# [Exercise]
Your answer is the lines from the one that has "The width and height of the screenshot is (1568, 764)." through the last line of the records below, retyped exactly and alone.

Collected data
###
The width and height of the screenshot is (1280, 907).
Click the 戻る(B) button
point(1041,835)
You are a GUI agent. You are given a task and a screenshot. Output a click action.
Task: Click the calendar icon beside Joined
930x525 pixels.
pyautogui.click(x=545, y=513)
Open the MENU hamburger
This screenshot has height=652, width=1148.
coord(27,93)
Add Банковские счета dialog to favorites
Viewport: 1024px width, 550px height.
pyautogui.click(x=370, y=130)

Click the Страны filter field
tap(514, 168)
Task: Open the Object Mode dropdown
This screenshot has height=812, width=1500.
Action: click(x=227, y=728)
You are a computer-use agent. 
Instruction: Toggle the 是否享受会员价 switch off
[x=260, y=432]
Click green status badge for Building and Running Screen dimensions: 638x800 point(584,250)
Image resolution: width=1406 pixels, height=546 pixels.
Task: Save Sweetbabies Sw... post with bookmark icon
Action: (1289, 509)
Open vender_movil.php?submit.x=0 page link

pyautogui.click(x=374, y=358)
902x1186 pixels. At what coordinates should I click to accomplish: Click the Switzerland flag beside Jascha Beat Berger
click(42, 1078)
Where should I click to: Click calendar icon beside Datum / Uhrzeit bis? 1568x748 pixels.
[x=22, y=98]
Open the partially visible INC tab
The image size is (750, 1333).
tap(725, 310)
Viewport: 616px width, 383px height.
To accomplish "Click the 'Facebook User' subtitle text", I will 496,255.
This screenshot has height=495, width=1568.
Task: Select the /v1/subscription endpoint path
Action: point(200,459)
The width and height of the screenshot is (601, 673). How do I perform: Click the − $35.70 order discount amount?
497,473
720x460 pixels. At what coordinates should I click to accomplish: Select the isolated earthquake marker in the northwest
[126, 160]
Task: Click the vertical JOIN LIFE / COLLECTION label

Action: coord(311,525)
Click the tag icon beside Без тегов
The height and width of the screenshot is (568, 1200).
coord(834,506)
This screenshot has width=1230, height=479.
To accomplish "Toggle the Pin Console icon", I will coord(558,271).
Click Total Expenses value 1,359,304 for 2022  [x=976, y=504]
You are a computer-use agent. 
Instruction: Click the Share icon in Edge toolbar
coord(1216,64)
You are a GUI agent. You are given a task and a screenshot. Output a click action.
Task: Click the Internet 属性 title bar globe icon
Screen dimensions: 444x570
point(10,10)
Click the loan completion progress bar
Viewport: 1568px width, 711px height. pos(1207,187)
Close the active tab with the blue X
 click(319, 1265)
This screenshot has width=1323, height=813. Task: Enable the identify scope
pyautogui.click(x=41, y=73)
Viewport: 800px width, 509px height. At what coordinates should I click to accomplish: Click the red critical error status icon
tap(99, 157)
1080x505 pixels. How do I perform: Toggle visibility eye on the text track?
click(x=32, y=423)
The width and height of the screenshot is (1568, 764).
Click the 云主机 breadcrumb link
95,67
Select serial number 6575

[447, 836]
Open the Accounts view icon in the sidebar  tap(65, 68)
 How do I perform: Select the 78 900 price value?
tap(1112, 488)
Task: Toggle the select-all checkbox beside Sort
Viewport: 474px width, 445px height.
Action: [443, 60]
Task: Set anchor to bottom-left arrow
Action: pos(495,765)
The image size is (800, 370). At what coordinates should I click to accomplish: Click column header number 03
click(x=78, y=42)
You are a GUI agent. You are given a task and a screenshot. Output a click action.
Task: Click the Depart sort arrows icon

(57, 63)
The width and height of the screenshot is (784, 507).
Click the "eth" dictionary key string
###
# [Exercise response]
The width and height of the screenshot is (1568, 764).
Click the 云主机 breadcrumb link
95,67
Select serial number 6575

[447, 836]
Open the Accounts view icon in the sidebar  tap(65, 68)
 How do I perform: Select the 78 900 price value?
tap(1112, 488)
Task: Toggle the select-all checkbox beside Sort
Viewport: 474px width, 445px height.
Action: [443, 60]
Task: Set anchor to bottom-left arrow
Action: pos(495,765)
The image size is (800, 370). At what coordinates should I click to accomplish: Click column header number 03
click(x=78, y=42)
You are a GUI agent. You are given a task and a screenshot. Output a click action.
Task: Click the Depart sort arrows icon

(57, 63)
The width and height of the screenshot is (784, 507).
Click the "eth" dictionary key string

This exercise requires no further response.